Transcribe exactly the portion of the listing below that runs from the line containing "Click the 29.8 barometer scale value" through its last line.

[[ Dataset excerpts open ]]

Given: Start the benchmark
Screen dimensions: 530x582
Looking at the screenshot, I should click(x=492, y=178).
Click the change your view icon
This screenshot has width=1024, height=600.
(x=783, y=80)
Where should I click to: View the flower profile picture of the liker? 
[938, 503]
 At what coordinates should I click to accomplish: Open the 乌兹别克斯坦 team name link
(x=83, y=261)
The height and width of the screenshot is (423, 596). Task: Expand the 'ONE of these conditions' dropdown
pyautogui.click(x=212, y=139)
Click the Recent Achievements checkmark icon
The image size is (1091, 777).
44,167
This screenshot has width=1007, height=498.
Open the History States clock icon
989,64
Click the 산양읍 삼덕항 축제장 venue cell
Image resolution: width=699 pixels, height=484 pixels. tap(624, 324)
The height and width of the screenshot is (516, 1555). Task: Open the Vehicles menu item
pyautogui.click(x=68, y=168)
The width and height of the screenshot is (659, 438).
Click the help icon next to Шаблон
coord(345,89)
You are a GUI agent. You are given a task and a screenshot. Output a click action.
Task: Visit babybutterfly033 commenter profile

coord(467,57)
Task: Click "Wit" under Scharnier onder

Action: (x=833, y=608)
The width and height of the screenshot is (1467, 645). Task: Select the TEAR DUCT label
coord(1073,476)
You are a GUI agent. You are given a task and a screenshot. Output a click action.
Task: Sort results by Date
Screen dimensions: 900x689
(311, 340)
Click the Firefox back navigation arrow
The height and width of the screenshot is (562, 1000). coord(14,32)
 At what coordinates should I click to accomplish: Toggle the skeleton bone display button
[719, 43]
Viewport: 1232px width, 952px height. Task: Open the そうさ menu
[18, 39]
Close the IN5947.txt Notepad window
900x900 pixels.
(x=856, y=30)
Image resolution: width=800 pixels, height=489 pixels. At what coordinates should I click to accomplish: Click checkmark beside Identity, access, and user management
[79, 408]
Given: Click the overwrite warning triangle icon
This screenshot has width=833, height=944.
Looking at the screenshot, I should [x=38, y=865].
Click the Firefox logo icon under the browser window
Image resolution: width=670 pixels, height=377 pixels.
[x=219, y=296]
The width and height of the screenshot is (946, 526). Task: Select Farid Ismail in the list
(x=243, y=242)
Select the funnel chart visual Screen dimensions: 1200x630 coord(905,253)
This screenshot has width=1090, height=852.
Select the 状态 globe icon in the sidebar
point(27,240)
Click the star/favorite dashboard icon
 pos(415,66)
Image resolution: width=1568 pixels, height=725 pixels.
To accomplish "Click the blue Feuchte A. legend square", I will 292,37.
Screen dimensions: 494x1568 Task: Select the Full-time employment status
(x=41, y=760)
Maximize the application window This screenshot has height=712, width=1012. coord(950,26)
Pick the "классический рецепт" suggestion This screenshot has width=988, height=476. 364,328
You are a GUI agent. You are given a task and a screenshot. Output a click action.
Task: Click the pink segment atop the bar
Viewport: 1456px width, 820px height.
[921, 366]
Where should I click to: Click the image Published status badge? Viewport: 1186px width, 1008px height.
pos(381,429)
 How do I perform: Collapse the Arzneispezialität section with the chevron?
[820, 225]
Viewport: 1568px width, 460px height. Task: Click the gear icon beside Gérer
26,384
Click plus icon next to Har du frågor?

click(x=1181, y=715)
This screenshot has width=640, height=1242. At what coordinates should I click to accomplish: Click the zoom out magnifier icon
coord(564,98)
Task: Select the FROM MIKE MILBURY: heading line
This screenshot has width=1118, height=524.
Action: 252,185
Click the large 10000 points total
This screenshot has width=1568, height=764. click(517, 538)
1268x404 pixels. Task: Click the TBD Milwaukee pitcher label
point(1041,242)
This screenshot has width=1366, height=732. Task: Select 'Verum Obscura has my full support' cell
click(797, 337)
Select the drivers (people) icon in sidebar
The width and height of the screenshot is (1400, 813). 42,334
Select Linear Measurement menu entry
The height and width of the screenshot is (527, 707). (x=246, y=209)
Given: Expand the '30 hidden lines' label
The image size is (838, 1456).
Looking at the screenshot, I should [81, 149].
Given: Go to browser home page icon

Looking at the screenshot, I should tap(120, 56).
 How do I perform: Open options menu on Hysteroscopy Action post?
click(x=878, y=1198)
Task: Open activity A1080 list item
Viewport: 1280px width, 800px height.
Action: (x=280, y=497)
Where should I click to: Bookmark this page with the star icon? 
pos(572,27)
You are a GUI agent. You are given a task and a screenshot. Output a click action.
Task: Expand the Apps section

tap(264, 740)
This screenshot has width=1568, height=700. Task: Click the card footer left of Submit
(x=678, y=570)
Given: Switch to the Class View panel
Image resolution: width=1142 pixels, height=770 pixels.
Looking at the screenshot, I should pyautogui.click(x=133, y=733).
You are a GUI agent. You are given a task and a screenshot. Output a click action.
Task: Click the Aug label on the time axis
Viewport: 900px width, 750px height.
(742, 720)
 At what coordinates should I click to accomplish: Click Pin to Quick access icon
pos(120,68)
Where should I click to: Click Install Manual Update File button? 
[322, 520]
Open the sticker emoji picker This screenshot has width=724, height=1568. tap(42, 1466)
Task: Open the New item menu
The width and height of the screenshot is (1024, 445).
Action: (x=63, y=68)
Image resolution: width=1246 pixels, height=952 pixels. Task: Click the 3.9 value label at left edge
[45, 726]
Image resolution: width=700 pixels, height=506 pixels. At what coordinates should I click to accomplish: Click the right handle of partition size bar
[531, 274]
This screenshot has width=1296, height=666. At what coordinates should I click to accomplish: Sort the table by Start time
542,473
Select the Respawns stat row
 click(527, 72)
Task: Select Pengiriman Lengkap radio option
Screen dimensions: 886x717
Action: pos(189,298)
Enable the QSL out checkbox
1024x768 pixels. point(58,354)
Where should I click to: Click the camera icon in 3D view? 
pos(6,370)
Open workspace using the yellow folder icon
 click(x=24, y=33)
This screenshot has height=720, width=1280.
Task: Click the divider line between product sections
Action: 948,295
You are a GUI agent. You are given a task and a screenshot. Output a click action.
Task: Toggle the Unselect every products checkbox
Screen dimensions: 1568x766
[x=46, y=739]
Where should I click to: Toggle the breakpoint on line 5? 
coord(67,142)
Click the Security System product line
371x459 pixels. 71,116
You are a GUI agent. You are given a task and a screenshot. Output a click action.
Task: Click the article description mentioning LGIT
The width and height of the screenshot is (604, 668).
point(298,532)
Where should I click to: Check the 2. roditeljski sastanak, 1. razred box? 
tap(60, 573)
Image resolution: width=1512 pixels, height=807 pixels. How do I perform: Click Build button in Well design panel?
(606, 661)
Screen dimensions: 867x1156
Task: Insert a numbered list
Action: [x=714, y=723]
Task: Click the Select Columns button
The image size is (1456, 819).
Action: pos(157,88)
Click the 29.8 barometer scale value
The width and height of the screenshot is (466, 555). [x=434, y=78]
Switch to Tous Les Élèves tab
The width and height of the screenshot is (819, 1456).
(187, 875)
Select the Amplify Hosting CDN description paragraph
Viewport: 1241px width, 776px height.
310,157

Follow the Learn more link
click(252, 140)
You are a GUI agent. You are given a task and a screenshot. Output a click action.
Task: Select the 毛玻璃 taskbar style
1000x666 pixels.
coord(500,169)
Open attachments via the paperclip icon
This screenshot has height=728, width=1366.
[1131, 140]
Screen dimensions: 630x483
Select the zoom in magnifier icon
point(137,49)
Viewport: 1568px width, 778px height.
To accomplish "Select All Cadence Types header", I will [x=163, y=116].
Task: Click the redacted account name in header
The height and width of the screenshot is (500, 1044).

[[ Dataset excerpts closed ]]

■ **Result for this task**:
Click the 29.8 barometer scale value
The width and height of the screenshot is (466, 555). [x=434, y=78]
Switch to Tous Les Élèves tab
The width and height of the screenshot is (819, 1456).
(187, 875)
Select the Amplify Hosting CDN description paragraph
Viewport: 1241px width, 776px height.
310,157

Follow the Learn more link
click(252, 140)
You are a GUI agent. You are given a task and a screenshot. Output a click action.
Task: Select the 毛玻璃 taskbar style
1000x666 pixels.
coord(500,169)
Open attachments via the paperclip icon
This screenshot has height=728, width=1366.
[1131, 140]
Screen dimensions: 630x483
Select the zoom in magnifier icon
point(137,49)
Viewport: 1568px width, 778px height.
To accomplish "Select All Cadence Types header", I will [x=163, y=116].
Task: Click the redacted account name in header
The height and width of the screenshot is (500, 1044).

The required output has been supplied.